My initial enthusiasm of this writer ( during the 80s and early nineties) after reading "Life is Elsewhere", "Unbearable lightness of being" , "The joke" etc were taken a beating towards the end of the century. I did not particularly like Slowness, Ignorance or Identity. It is during this time that his non-fiction books started attracting my attention. All of them from the Art of the Novel to the Curtain were brilliant, explaining the aesthetics of art he is an expert. His new release, "Encounter" also treads the same path of his earlier non-fiction works. A collection of essays written and published over a period of last 20 years.

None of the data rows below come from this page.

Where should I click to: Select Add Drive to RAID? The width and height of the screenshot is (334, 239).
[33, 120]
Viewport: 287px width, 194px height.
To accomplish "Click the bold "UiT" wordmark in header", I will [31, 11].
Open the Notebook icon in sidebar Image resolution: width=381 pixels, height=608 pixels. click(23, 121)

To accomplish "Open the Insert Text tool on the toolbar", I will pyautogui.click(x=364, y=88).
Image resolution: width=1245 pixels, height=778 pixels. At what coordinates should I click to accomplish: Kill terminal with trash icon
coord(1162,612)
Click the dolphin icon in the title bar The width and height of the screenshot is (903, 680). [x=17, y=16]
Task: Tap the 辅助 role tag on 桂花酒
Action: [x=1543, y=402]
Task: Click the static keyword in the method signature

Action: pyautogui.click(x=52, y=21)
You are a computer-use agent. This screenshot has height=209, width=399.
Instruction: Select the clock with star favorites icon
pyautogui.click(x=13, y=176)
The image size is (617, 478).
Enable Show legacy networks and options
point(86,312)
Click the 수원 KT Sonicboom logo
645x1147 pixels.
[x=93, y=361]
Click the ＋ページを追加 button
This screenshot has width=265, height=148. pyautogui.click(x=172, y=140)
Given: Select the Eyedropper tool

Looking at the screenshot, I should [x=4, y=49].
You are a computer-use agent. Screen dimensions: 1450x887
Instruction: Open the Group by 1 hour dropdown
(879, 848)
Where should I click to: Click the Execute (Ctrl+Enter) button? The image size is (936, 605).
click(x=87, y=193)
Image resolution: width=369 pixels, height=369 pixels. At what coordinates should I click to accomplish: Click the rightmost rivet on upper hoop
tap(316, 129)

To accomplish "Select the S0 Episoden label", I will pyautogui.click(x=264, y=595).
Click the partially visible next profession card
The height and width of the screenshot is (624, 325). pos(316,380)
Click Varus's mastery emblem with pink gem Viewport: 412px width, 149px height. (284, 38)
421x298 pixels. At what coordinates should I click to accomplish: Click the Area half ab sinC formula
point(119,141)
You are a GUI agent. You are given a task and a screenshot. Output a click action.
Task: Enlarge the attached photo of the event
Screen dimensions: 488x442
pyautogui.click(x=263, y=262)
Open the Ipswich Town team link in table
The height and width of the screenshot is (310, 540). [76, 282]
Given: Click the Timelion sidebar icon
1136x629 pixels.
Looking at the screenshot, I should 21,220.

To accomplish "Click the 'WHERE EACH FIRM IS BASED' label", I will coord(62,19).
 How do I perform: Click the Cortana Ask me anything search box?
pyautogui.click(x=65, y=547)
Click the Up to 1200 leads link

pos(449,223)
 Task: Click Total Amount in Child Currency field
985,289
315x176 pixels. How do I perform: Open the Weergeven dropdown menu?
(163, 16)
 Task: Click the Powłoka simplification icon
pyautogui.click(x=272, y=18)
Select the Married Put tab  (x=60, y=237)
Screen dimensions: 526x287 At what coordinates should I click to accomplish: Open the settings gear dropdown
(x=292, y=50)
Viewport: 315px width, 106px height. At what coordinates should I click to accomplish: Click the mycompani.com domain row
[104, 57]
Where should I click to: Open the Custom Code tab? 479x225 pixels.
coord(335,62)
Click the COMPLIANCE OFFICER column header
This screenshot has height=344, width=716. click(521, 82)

It is interesting to learn about one writer's understanding and views about other novels of the same era and genre, and especially by some one like Kundera. In his earlier essays, he was looking at some of the classics, and trend setting novels prior to 20th century. In this, he had given us the glimpses of some of the major 20th century novels albeit in very short essays. Its one single theme, or an observation or a paragraph that he writes about. Like, " I was reading One hundred years of Solitude when a strange idea occurred to me; most protagonists of great novels do not have children" or the observation of sexualities in the work of Philip Roth and and the second half of 20th century in general, post D H Lawrence era. He also examines the works of Juan Goytisolo, Luis Ferdinant Celine and Dostoevsky.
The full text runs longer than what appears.